Write the data out again in full, with no departure from the original.

** Records supplied follows **

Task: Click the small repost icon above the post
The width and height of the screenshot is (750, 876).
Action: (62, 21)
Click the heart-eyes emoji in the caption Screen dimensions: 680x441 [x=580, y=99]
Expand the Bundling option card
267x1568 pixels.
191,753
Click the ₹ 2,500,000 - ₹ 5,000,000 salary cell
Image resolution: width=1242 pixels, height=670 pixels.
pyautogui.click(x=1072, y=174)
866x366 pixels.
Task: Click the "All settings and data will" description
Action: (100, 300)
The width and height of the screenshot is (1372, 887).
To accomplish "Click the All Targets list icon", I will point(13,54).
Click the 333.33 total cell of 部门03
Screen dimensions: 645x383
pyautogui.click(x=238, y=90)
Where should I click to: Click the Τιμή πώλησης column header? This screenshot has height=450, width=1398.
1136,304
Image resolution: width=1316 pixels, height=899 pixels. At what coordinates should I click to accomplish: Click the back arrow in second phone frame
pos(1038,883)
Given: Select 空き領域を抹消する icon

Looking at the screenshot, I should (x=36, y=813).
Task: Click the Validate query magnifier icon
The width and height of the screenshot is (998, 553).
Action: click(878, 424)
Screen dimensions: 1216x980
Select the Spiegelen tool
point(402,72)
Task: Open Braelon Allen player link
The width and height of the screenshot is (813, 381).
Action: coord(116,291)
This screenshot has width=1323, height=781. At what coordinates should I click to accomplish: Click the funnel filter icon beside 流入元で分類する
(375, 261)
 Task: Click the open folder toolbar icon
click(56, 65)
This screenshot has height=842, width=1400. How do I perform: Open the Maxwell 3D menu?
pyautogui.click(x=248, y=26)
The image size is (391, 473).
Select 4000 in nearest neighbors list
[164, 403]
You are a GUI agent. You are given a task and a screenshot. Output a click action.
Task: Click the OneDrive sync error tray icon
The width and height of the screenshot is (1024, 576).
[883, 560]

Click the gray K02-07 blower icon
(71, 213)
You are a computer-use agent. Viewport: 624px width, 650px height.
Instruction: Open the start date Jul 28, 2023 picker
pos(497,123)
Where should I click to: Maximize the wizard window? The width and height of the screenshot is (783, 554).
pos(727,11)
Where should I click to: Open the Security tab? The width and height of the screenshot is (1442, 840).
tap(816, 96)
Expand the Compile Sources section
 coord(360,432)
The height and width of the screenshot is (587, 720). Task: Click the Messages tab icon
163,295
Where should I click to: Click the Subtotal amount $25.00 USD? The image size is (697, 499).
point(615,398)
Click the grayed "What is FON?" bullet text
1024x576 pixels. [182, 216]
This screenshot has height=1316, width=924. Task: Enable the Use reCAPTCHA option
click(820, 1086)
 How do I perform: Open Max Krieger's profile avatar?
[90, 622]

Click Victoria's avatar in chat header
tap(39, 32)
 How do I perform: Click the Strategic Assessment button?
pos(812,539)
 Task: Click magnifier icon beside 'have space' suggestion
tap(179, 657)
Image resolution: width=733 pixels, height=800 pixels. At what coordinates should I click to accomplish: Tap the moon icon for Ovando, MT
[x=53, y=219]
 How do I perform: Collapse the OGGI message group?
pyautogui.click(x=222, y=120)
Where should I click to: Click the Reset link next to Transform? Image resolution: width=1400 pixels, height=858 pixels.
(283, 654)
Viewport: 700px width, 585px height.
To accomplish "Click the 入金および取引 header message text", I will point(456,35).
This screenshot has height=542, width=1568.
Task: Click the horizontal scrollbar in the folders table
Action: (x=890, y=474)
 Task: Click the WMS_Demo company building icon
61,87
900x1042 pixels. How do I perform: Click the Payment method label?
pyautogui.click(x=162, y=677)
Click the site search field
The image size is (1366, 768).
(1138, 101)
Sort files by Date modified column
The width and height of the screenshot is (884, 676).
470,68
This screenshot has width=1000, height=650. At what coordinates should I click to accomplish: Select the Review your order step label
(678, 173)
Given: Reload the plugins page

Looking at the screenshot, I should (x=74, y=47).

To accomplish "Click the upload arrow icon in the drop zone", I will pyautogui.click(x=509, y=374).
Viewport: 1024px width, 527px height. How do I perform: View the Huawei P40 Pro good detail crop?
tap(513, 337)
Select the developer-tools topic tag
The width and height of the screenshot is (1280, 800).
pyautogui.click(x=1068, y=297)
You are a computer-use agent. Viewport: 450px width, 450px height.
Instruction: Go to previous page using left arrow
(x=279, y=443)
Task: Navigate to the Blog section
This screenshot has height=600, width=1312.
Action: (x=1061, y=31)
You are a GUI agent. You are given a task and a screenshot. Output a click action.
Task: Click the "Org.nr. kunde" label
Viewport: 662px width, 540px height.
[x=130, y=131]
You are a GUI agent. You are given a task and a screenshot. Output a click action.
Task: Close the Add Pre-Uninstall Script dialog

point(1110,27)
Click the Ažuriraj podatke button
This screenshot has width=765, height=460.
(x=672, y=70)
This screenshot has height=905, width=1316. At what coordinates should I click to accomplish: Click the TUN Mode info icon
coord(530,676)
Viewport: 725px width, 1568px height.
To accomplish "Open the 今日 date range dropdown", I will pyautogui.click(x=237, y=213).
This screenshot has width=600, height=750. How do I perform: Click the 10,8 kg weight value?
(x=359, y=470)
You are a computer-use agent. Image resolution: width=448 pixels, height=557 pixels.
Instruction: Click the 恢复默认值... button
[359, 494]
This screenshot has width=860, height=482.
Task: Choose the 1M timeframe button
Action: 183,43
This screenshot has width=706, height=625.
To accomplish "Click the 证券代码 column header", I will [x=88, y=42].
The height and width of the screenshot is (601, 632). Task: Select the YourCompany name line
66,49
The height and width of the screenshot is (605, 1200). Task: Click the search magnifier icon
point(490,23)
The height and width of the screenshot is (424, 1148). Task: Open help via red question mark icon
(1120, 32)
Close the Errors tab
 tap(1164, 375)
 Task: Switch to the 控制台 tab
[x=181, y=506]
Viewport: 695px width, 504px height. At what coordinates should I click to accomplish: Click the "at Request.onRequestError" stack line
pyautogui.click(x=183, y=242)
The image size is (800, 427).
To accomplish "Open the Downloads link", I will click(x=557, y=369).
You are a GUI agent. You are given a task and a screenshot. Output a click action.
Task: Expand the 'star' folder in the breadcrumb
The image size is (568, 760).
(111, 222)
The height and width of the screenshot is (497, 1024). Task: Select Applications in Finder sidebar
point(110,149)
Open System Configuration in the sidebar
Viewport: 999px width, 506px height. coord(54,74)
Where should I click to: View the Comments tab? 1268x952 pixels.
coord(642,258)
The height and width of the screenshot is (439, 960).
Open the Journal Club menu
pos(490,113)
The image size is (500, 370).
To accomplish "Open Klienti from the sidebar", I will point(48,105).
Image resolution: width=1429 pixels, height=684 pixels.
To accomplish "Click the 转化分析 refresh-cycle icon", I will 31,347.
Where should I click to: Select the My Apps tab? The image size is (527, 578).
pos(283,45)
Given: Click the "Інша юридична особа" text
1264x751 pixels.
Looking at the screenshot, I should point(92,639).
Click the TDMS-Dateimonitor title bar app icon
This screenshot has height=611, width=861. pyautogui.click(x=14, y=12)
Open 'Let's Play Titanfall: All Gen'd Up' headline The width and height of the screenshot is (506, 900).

** End of Records supplied **

▸ The completed task:
Task: Click the small repost icon above the post
The width and height of the screenshot is (750, 876).
Action: (62, 21)
Click the heart-eyes emoji in the caption Screen dimensions: 680x441 [x=580, y=99]
Expand the Bundling option card
267x1568 pixels.
191,753
Click the ₹ 2,500,000 - ₹ 5,000,000 salary cell
Image resolution: width=1242 pixels, height=670 pixels.
pyautogui.click(x=1072, y=174)
866x366 pixels.
Task: Click the "All settings and data will" description
Action: (100, 300)
The width and height of the screenshot is (1372, 887).
To accomplish "Click the All Targets list icon", I will point(13,54).
Click the 333.33 total cell of 部门03
Screen dimensions: 645x383
pyautogui.click(x=238, y=90)
Where should I click to: Click the Τιμή πώλησης column header? This screenshot has height=450, width=1398.
1136,304
Image resolution: width=1316 pixels, height=899 pixels. At what coordinates should I click to accomplish: Click the back arrow in second phone frame
pos(1038,883)
Given: Select 空き領域を抹消する icon

Looking at the screenshot, I should (x=36, y=813).
Task: Click the Validate query magnifier icon
The width and height of the screenshot is (998, 553).
Action: click(878, 424)
Screen dimensions: 1216x980
Select the Spiegelen tool
point(402,72)
Task: Open Braelon Allen player link
The width and height of the screenshot is (813, 381).
Action: coord(116,291)
This screenshot has width=1323, height=781. At what coordinates should I click to accomplish: Click the funnel filter icon beside 流入元で分類する
(375, 261)
 Task: Click the open folder toolbar icon
click(56, 65)
This screenshot has height=842, width=1400. How do I perform: Open the Maxwell 3D menu?
pyautogui.click(x=248, y=26)
The image size is (391, 473).
Select 4000 in nearest neighbors list
[164, 403]
You are a GUI agent. You are given a task and a screenshot. Output a click action.
Task: Click the OneDrive sync error tray icon
The width and height of the screenshot is (1024, 576).
[883, 560]

Click the gray K02-07 blower icon
(71, 213)
You are a computer-use agent. Viewport: 624px width, 650px height.
Instruction: Open the start date Jul 28, 2023 picker
pos(497,123)
Where should I click to: Maximize the wizard window? The width and height of the screenshot is (783, 554).
pos(727,11)
Where should I click to: Open the Security tab? The width and height of the screenshot is (1442, 840).
tap(816, 96)
Expand the Compile Sources section
 coord(360,432)
The height and width of the screenshot is (587, 720). Task: Click the Messages tab icon
163,295
Where should I click to: Click the Subtotal amount $25.00 USD? The image size is (697, 499).
point(615,398)
Click the grayed "What is FON?" bullet text
1024x576 pixels. [182, 216]
This screenshot has height=1316, width=924. Task: Enable the Use reCAPTCHA option
click(820, 1086)
 How do I perform: Open Max Krieger's profile avatar?
[90, 622]

Click Victoria's avatar in chat header
tap(39, 32)
 How do I perform: Click the Strategic Assessment button?
pos(812,539)
 Task: Click magnifier icon beside 'have space' suggestion
tap(179, 657)
Image resolution: width=733 pixels, height=800 pixels. At what coordinates should I click to accomplish: Tap the moon icon for Ovando, MT
[x=53, y=219]
 How do I perform: Collapse the OGGI message group?
pyautogui.click(x=222, y=120)
Where should I click to: Click the Reset link next to Transform? Image resolution: width=1400 pixels, height=858 pixels.
(283, 654)
Viewport: 700px width, 585px height.
To accomplish "Click the 入金および取引 header message text", I will point(456,35).
This screenshot has height=542, width=1568.
Task: Click the horizontal scrollbar in the folders table
Action: (x=890, y=474)
 Task: Click the WMS_Demo company building icon
61,87
900x1042 pixels. How do I perform: Click the Payment method label?
pyautogui.click(x=162, y=677)
Click the site search field
The image size is (1366, 768).
(1138, 101)
Sort files by Date modified column
The width and height of the screenshot is (884, 676).
470,68
This screenshot has width=1000, height=650. At what coordinates should I click to accomplish: Select the Review your order step label
(678, 173)
Given: Reload the plugins page

Looking at the screenshot, I should (x=74, y=47).

To accomplish "Click the upload arrow icon in the drop zone", I will pyautogui.click(x=509, y=374).
Viewport: 1024px width, 527px height. How do I perform: View the Huawei P40 Pro good detail crop?
tap(513, 337)
Select the developer-tools topic tag
The width and height of the screenshot is (1280, 800).
pyautogui.click(x=1068, y=297)
You are a computer-use agent. Viewport: 450px width, 450px height.
Instruction: Go to previous page using left arrow
(x=279, y=443)
Task: Navigate to the Blog section
This screenshot has height=600, width=1312.
Action: (x=1061, y=31)
You are a GUI agent. You are given a task and a screenshot. Output a click action.
Task: Click the "Org.nr. kunde" label
Viewport: 662px width, 540px height.
[x=130, y=131]
You are a GUI agent. You are given a task and a screenshot. Output a click action.
Task: Close the Add Pre-Uninstall Script dialog

point(1110,27)
Click the Ažuriraj podatke button
This screenshot has width=765, height=460.
(x=672, y=70)
This screenshot has height=905, width=1316. At what coordinates should I click to accomplish: Click the TUN Mode info icon
coord(530,676)
Viewport: 725px width, 1568px height.
To accomplish "Open the 今日 date range dropdown", I will pyautogui.click(x=237, y=213).
This screenshot has width=600, height=750. How do I perform: Click the 10,8 kg weight value?
(x=359, y=470)
You are a computer-use agent. Image resolution: width=448 pixels, height=557 pixels.
Instruction: Click the 恢复默认值... button
[359, 494]
This screenshot has width=860, height=482.
Task: Choose the 1M timeframe button
Action: 183,43
This screenshot has width=706, height=625.
To accomplish "Click the 证券代码 column header", I will [x=88, y=42].
The height and width of the screenshot is (601, 632). Task: Select the YourCompany name line
66,49
The height and width of the screenshot is (605, 1200). Task: Click the search magnifier icon
point(490,23)
The height and width of the screenshot is (424, 1148). Task: Open help via red question mark icon
(1120, 32)
Close the Errors tab
 tap(1164, 375)
 Task: Switch to the 控制台 tab
[x=181, y=506]
Viewport: 695px width, 504px height. At what coordinates should I click to accomplish: Click the "at Request.onRequestError" stack line
pyautogui.click(x=183, y=242)
The image size is (800, 427).
To accomplish "Open the Downloads link", I will click(x=557, y=369).
You are a GUI agent. You are given a task and a screenshot. Output a click action.
Task: Expand the 'star' folder in the breadcrumb
The image size is (568, 760).
(111, 222)
The height and width of the screenshot is (497, 1024). Task: Select Applications in Finder sidebar
point(110,149)
Open System Configuration in the sidebar
Viewport: 999px width, 506px height. coord(54,74)
Where should I click to: View the Comments tab? 1268x952 pixels.
coord(642,258)
The height and width of the screenshot is (439, 960).
Open the Journal Club menu
pos(490,113)
The image size is (500, 370).
To accomplish "Open Klienti from the sidebar", I will point(48,105).
Image resolution: width=1429 pixels, height=684 pixels.
To accomplish "Click the 转化分析 refresh-cycle icon", I will 31,347.
Where should I click to: Select the My Apps tab? The image size is (527, 578).
pos(283,45)
Given: Click the "Інша юридична особа" text
1264x751 pixels.
Looking at the screenshot, I should point(92,639).
Click the TDMS-Dateimonitor title bar app icon
This screenshot has height=611, width=861. pyautogui.click(x=14, y=12)
Open 'Let's Play Titanfall: All Gen'd Up' headline The width and height of the screenshot is (506, 900).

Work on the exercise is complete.